Reading Notes May 2021

Mary Cassatt: The Reader

1. What Elephants Know by Eric Dinerstein

A lovely middle grade novel about a boy in Nepal, a foundling whose adoptive father is head of the royal elephant stable. Nandu was found in the jungle being watched over by wild dogs; he says that his father is the stable head and his mother is the elephant Devi Kali.

The king is closing the stable after an unsuccessful tiger hunt and transferring the elephants to a different stable. Nandu and his friend Rita come up with a plan to save the stable. Also, Nandu is sent to school where he meets an American Jesuit priest who is a naturalist and who takes Nandu under his wing as an assistant naturalist. And Nandu helps to capture the bandit Maroons who have been stealing from the poor and who seriously wound one of his friends.

I really liked the deliberate parallels with Kipling’s The Jungle Book, which Nandu finds in the library at the school and with which he identifies greatly.

2. The Breadwinner by Deborah Ellis

Parvana lives in Kabul under the rule of the Taliban. Her family live in one small room and her mother and sister never leave the house because they would have to go with a male relative. Parvana’s father lost one of his legs and she accompanies him to the market where he reads and writes letters for people and sells some of their household goods. They were once well off, her mother was a teacher, but their houswas bombed and then their new house was bombed. They’ve lost almost everything, including her older brother Hossain. Then when Parvana’s father is arrested by the Taliban she must find a way to feed her family. Her mother cuts off her hair and she dresses as a boy. 

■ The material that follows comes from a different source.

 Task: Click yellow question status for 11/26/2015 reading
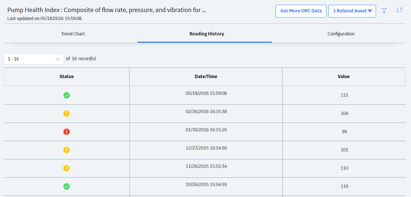pyautogui.click(x=67, y=168)
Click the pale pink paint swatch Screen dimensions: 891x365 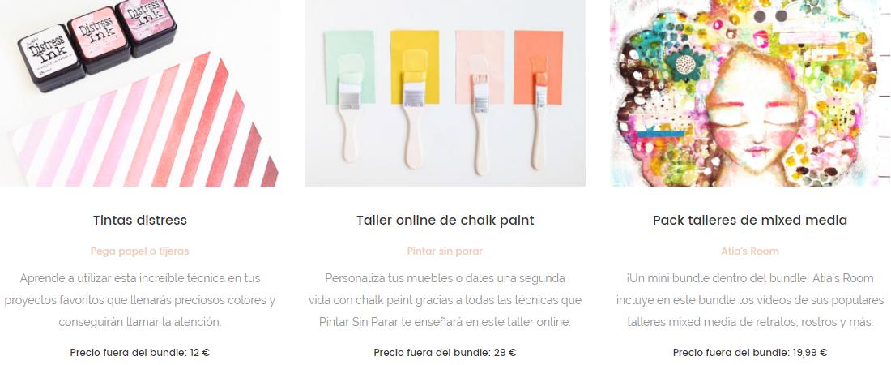[479, 67]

This is the first book in a series. It was very short, just 150 pages, and ends with Parvana’s family separated

3. Sea of Poppies by Amitav Ghosh

The first of the Ibis Trilogy. Set in India in the 1830s the novel centers around the opium trade. The first character we meet and the one who seems to draw all the others together is Deeti, an Indian woman whose husband was a soldier in the British army. Wounded in battle, he is now an opium addict. He works in an opium factory, packing opium to be sent to China. Deeti grows the poppies from which the opium is made– she has no choice, the British are forcing a monoculture which is ruining the local economy and driving the farmers deeper into poverty and dependence. When Deeti’s husband dies she is driven to despair at her dependence on his loathesome family and decides to commit suicide. But she is rescued by Kalua, a driver who she had rescued years before, and together they set off on an adventure which eventually leads them to emigration to Mauritius on the Ibis. The story follows many different people who sail with them on the Ibis— a lovely storytelling device introduces each new person by telling the reader how some day in the future Deeti will memorialize them on the wall of her shrine— but we never see this shrine in the book. There is Paulette, an orphaned French girl, daughter of an eccentric naturalist. There is her friend Jodu, whose mother nursed Paulette as a baby and who Paulette sees as a brother. There is Neel, a Raja who has been found guilty of forgery and is being transported as a criminal and the Chinese opium addict Ah Fatt who is his fellow prisoner. Zachary, an American who rose from carpenter to second mate of the Ibis and acting captain when the first mate deserted and the captain took ill and died. And Serang Ali, the leader of the lascars who sail the ship. And various Englishmen and Indian characters. The book changes point of view often and the language can be hard to follow. There is violence and sexual violence and cruelty and degradation. So it’s not a story for the faint of heart. But there is also friendship and the way the immigrants of the Ibis become a new family. I’m looking forward to the next book of the trilogy.